[Start of Attachment]

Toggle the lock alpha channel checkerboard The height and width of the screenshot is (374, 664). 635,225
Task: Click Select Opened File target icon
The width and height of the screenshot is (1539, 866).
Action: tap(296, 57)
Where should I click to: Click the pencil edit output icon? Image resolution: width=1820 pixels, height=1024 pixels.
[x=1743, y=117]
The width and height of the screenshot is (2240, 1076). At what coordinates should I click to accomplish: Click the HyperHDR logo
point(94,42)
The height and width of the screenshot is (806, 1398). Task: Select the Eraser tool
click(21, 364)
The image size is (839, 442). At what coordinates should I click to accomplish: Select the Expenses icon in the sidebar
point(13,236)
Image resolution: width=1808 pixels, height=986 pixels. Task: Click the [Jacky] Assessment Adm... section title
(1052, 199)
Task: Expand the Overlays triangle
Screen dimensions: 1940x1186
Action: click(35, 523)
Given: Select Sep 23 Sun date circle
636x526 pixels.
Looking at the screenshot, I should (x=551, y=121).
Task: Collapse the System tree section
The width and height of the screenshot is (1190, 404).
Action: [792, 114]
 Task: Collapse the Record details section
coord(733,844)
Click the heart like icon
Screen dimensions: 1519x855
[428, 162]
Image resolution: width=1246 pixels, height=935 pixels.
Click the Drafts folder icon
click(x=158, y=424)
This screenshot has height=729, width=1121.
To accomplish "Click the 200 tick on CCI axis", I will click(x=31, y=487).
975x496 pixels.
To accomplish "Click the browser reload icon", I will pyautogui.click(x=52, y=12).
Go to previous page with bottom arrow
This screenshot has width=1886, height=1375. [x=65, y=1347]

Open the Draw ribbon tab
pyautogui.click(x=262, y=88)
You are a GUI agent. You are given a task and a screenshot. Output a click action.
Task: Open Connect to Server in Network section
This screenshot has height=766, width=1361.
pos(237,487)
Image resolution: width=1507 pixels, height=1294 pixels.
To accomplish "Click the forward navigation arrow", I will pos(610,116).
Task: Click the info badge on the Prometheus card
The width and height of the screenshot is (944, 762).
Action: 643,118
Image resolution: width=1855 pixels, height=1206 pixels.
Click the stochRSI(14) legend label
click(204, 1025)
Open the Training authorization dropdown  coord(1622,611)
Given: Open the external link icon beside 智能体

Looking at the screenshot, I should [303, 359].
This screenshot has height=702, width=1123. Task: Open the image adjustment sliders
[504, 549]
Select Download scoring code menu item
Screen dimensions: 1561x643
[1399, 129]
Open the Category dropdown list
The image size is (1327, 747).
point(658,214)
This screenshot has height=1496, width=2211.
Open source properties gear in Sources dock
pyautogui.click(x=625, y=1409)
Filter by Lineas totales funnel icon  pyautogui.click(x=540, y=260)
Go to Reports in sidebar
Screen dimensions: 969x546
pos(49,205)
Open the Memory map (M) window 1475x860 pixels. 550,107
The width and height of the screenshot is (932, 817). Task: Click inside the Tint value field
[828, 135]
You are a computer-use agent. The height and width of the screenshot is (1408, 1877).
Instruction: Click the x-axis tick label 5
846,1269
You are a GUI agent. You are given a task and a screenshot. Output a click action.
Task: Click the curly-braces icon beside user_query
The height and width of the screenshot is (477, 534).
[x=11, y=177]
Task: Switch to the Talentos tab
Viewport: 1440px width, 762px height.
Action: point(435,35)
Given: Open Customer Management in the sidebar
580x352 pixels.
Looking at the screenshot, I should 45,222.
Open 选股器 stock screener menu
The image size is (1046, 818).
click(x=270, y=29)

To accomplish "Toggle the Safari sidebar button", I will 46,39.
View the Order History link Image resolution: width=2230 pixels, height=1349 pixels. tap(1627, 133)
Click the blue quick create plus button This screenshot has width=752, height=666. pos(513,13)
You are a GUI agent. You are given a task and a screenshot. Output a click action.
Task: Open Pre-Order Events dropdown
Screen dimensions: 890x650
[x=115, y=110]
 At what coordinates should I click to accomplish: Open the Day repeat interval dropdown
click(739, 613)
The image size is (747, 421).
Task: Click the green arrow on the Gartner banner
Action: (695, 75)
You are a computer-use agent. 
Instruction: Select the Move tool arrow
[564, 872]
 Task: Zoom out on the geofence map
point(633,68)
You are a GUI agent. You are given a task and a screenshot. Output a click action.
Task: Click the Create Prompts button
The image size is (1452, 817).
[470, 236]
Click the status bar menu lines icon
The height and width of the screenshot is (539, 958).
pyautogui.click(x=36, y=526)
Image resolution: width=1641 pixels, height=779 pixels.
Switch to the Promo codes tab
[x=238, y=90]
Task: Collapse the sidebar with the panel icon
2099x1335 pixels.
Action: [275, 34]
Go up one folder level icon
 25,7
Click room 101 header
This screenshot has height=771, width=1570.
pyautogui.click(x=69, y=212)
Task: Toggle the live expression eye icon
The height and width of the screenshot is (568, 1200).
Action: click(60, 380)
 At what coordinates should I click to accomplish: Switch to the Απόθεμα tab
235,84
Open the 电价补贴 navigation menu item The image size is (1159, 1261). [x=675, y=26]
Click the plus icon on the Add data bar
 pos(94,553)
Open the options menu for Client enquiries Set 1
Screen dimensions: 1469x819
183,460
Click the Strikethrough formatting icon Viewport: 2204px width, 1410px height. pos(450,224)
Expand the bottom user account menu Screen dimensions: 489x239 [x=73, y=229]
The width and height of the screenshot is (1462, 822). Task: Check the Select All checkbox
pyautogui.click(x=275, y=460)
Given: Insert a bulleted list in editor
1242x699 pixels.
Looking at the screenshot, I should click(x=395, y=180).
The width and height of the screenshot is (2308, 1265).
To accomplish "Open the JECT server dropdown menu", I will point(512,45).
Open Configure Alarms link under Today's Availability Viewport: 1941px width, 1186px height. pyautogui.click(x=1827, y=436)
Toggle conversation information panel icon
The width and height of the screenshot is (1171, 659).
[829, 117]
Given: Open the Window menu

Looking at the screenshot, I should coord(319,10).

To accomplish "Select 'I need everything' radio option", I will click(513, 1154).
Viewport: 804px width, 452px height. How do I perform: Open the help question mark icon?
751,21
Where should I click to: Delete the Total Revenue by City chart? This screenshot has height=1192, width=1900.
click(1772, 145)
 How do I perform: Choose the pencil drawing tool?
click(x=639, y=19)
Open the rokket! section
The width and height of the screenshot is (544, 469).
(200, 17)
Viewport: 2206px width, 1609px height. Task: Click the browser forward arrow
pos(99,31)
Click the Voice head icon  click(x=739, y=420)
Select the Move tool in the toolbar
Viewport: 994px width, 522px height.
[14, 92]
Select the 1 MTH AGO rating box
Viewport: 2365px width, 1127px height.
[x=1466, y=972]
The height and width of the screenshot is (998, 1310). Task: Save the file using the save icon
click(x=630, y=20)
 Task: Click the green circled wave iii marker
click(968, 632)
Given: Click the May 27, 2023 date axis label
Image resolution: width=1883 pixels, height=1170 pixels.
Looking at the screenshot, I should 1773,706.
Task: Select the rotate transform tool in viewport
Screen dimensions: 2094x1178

[End of Attachment]

### WHAT THIS TASK INVOLVES
Each of the records should be written out again, exactly as it reads.

### RESPONSE BELOW
Toggle the lock alpha channel checkerboard The height and width of the screenshot is (374, 664). 635,225
Task: Click Select Opened File target icon
The width and height of the screenshot is (1539, 866).
Action: tap(296, 57)
Where should I click to: Click the pencil edit output icon? Image resolution: width=1820 pixels, height=1024 pixels.
[x=1743, y=117]
The width and height of the screenshot is (2240, 1076). At what coordinates should I click to accomplish: Click the HyperHDR logo
point(94,42)
The height and width of the screenshot is (806, 1398). Task: Select the Eraser tool
click(21, 364)
The image size is (839, 442). At what coordinates should I click to accomplish: Select the Expenses icon in the sidebar
point(13,236)
Image resolution: width=1808 pixels, height=986 pixels. Task: Click the [Jacky] Assessment Adm... section title
(1052, 199)
Task: Expand the Overlays triangle
Screen dimensions: 1940x1186
Action: click(35, 523)
Given: Select Sep 23 Sun date circle
636x526 pixels.
Looking at the screenshot, I should (x=551, y=121).
Task: Collapse the System tree section
The width and height of the screenshot is (1190, 404).
Action: [792, 114]
 Task: Collapse the Record details section
coord(733,844)
Click the heart like icon
Screen dimensions: 1519x855
[428, 162]
Image resolution: width=1246 pixels, height=935 pixels.
Click the Drafts folder icon
click(x=158, y=424)
This screenshot has height=729, width=1121.
To accomplish "Click the 200 tick on CCI axis", I will click(x=31, y=487).
975x496 pixels.
To accomplish "Click the browser reload icon", I will pyautogui.click(x=52, y=12).
Go to previous page with bottom arrow
This screenshot has width=1886, height=1375. [x=65, y=1347]

Open the Draw ribbon tab
pyautogui.click(x=262, y=88)
You are a GUI agent. You are given a task and a screenshot. Output a click action.
Task: Open Connect to Server in Network section
This screenshot has height=766, width=1361.
pos(237,487)
Image resolution: width=1507 pixels, height=1294 pixels.
To accomplish "Click the forward navigation arrow", I will pos(610,116).
Task: Click the info badge on the Prometheus card
The width and height of the screenshot is (944, 762).
Action: 643,118
Image resolution: width=1855 pixels, height=1206 pixels.
Click the stochRSI(14) legend label
click(204, 1025)
Open the Training authorization dropdown  coord(1622,611)
Given: Open the external link icon beside 智能体

Looking at the screenshot, I should [303, 359].
This screenshot has height=702, width=1123. Task: Open the image adjustment sliders
[504, 549]
Select Download scoring code menu item
Screen dimensions: 1561x643
[1399, 129]
Open the Category dropdown list
The image size is (1327, 747).
point(658,214)
This screenshot has height=1496, width=2211.
Open source properties gear in Sources dock
pyautogui.click(x=625, y=1409)
Filter by Lineas totales funnel icon  pyautogui.click(x=540, y=260)
Go to Reports in sidebar
Screen dimensions: 969x546
pos(49,205)
Open the Memory map (M) window 1475x860 pixels. 550,107
The width and height of the screenshot is (932, 817). Task: Click inside the Tint value field
[828, 135]
You are a computer-use agent. The height and width of the screenshot is (1408, 1877).
Instruction: Click the x-axis tick label 5
846,1269
You are a GUI agent. You are given a task and a screenshot. Output a click action.
Task: Click the curly-braces icon beside user_query
The height and width of the screenshot is (477, 534).
[x=11, y=177]
Task: Switch to the Talentos tab
Viewport: 1440px width, 762px height.
Action: point(435,35)
Given: Open Customer Management in the sidebar
580x352 pixels.
Looking at the screenshot, I should 45,222.
Open 选股器 stock screener menu
The image size is (1046, 818).
click(x=270, y=29)

To accomplish "Toggle the Safari sidebar button", I will 46,39.
View the Order History link Image resolution: width=2230 pixels, height=1349 pixels. tap(1627, 133)
Click the blue quick create plus button This screenshot has width=752, height=666. pos(513,13)
You are a GUI agent. You are given a task and a screenshot. Output a click action.
Task: Open Pre-Order Events dropdown
Screen dimensions: 890x650
[x=115, y=110]
 At what coordinates should I click to accomplish: Open the Day repeat interval dropdown
click(739, 613)
The image size is (747, 421).
Task: Click the green arrow on the Gartner banner
Action: (695, 75)
You are a computer-use agent. 
Instruction: Select the Move tool arrow
[564, 872]
 Task: Zoom out on the geofence map
point(633,68)
You are a GUI agent. You are given a task and a screenshot. Output a click action.
Task: Click the Create Prompts button
The image size is (1452, 817).
[470, 236]
Click the status bar menu lines icon
The height and width of the screenshot is (539, 958).
pyautogui.click(x=36, y=526)
Image resolution: width=1641 pixels, height=779 pixels.
Switch to the Promo codes tab
[x=238, y=90]
Task: Collapse the sidebar with the panel icon
2099x1335 pixels.
Action: [275, 34]
Go up one folder level icon
 25,7
Click room 101 header
This screenshot has height=771, width=1570.
pyautogui.click(x=69, y=212)
Task: Toggle the live expression eye icon
The height and width of the screenshot is (568, 1200).
Action: click(60, 380)
 At what coordinates should I click to accomplish: Switch to the Απόθεμα tab
235,84
Open the 电价补贴 navigation menu item The image size is (1159, 1261). [x=675, y=26]
Click the plus icon on the Add data bar
 pos(94,553)
Open the options menu for Client enquiries Set 1
Screen dimensions: 1469x819
183,460
Click the Strikethrough formatting icon Viewport: 2204px width, 1410px height. pos(450,224)
Expand the bottom user account menu Screen dimensions: 489x239 [x=73, y=229]
The width and height of the screenshot is (1462, 822). Task: Check the Select All checkbox
pyautogui.click(x=275, y=460)
Given: Insert a bulleted list in editor
1242x699 pixels.
Looking at the screenshot, I should click(x=395, y=180).
The width and height of the screenshot is (2308, 1265).
To accomplish "Open the JECT server dropdown menu", I will point(512,45).
Open Configure Alarms link under Today's Availability Viewport: 1941px width, 1186px height. pyautogui.click(x=1827, y=436)
Toggle conversation information panel icon
The width and height of the screenshot is (1171, 659).
[829, 117]
Given: Open the Window menu

Looking at the screenshot, I should coord(319,10).

To accomplish "Select 'I need everything' radio option", I will click(513, 1154).
Viewport: 804px width, 452px height. How do I perform: Open the help question mark icon?
751,21
Where should I click to: Delete the Total Revenue by City chart? This screenshot has height=1192, width=1900.
click(1772, 145)
 How do I perform: Choose the pencil drawing tool?
click(x=639, y=19)
Open the rokket! section
The width and height of the screenshot is (544, 469).
(200, 17)
Viewport: 2206px width, 1609px height. Task: Click the browser forward arrow
pos(99,31)
Click the Voice head icon  click(x=739, y=420)
Select the Move tool in the toolbar
Viewport: 994px width, 522px height.
[14, 92]
Select the 1 MTH AGO rating box
Viewport: 2365px width, 1127px height.
[x=1466, y=972]
The height and width of the screenshot is (998, 1310). Task: Save the file using the save icon
click(x=630, y=20)
 Task: Click the green circled wave iii marker
click(968, 632)
Given: Click the May 27, 2023 date axis label
Image resolution: width=1883 pixels, height=1170 pixels.
Looking at the screenshot, I should 1773,706.
Task: Select the rotate transform tool in viewport
Screen dimensions: 2094x1178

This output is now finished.